Would a “Fat Tax” Work in the U.S.?

Fat Tax Concept

Would you chose a healthier snack if it were cheaper than the junky stuff? Researchers recently put that question to shoppers at a grocery store. This hypothetical situation was aimed at understanding which factors win out in our food decision-making processes.  When a healthier snack is less expensive than the unhealthier (but possibly tastier) one, which would you choose?

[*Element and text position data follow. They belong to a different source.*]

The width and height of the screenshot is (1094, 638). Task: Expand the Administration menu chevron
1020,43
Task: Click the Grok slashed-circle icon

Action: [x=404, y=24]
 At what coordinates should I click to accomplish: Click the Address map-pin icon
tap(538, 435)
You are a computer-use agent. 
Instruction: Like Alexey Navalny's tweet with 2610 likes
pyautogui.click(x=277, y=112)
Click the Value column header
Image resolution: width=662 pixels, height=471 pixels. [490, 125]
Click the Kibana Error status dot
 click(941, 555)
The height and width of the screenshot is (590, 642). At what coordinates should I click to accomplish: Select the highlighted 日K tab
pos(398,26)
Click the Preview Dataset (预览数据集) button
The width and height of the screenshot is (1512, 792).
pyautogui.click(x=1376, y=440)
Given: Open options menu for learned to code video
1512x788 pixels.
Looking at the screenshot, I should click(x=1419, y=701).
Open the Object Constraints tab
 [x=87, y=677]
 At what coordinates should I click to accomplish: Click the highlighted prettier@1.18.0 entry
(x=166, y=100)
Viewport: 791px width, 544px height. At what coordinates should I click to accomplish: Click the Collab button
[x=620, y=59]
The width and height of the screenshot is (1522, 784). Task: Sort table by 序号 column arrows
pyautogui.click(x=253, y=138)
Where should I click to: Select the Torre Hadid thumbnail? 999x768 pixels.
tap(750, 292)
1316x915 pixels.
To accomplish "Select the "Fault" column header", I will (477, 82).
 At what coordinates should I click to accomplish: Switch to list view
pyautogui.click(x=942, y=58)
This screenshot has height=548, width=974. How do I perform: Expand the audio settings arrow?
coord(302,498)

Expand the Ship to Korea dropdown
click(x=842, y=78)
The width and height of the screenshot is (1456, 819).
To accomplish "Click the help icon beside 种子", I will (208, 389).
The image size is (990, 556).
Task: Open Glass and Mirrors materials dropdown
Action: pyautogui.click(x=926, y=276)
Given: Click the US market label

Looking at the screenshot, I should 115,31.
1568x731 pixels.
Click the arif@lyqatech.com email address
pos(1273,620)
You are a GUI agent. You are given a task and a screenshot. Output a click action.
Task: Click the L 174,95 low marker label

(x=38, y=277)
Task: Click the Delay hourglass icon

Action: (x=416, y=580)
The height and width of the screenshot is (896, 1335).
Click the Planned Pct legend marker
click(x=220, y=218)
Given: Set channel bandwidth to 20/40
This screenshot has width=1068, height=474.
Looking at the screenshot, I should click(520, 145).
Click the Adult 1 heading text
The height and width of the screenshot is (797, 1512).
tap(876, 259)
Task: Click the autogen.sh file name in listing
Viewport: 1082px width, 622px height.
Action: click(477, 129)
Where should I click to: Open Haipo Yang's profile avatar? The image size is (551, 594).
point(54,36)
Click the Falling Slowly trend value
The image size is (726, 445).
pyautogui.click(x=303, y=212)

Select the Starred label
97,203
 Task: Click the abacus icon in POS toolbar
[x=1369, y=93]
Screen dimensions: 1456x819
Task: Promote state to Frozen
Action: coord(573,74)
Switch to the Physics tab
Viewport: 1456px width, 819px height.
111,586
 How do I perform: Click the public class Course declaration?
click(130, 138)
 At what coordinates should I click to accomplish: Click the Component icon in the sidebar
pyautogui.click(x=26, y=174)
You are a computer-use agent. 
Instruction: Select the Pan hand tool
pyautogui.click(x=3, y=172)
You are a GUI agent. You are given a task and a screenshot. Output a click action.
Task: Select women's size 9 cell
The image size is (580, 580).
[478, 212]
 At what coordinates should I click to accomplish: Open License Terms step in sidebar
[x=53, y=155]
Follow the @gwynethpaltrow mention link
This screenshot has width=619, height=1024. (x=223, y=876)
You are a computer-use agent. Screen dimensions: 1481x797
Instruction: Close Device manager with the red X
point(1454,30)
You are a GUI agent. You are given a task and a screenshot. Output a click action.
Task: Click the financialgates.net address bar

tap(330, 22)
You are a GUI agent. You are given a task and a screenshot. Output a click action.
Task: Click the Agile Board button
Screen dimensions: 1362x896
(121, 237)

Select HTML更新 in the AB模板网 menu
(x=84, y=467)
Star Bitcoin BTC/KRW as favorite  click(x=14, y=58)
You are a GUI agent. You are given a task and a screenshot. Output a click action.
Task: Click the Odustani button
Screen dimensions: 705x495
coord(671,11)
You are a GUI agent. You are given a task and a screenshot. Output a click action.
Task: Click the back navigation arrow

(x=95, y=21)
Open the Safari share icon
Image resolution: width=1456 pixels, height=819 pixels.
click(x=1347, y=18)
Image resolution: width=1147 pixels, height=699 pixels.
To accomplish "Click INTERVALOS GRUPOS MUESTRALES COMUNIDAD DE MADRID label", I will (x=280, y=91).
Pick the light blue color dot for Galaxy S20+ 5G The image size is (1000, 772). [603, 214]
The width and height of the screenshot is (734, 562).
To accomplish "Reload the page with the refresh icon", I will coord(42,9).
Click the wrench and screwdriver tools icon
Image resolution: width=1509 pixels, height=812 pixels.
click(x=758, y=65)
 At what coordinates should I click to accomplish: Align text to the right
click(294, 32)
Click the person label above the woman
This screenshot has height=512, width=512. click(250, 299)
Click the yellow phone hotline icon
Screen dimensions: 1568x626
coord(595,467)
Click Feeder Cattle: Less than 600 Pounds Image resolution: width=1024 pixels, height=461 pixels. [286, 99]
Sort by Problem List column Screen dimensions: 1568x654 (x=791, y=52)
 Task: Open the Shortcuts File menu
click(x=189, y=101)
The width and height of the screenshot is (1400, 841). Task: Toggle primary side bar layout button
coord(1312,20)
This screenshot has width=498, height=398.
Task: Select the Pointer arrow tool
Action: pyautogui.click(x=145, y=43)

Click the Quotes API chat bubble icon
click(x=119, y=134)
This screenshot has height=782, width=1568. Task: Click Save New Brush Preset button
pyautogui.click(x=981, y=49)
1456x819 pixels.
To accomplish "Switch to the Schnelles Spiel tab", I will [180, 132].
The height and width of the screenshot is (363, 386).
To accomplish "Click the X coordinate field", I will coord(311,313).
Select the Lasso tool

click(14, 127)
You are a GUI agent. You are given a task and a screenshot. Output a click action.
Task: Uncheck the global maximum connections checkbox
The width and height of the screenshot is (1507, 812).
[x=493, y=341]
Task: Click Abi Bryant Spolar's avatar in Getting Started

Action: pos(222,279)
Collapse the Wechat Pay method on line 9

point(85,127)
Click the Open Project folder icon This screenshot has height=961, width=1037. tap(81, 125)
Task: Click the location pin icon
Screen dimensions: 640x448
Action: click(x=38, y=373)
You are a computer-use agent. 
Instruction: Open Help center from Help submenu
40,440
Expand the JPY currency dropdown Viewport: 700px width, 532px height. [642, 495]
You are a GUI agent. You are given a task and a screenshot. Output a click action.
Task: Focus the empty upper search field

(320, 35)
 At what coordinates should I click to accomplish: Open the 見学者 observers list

This study examined the hypothetical scenario of a “fat tax” on unhealthy snacks and measured how it would affect consumers’ choices. And it turns out, such a tax just might work…for some people. While some say that taxing unhealthy food items will prevent many deaths, others think that what we eat is a personal choice and government shouldn’t interfere; if we would like to choose unhealthy items, so be it.  Most can agree that a tax such as this one is not an all encompassing solution to the obesity problem. They also agree that a tax on unhealthy foods is felt more in the wallets of the poor than the rich.

With that in mind, this whole concept will only work if the healthy food is also made cheaper. Fruit and vegetables are expensive, particularly when purchased at a “convenience” store. Raising prices on the only food that those with little money can actually afford will just limit their options even further, not compel them to actually go out and buy healthy food.

The obesity crisis is a complicated problem for which there are no easy answers.  While the government, health experts, and economists hash it out, we can win the battle with our own bodies by staying active and eating a healthy diet.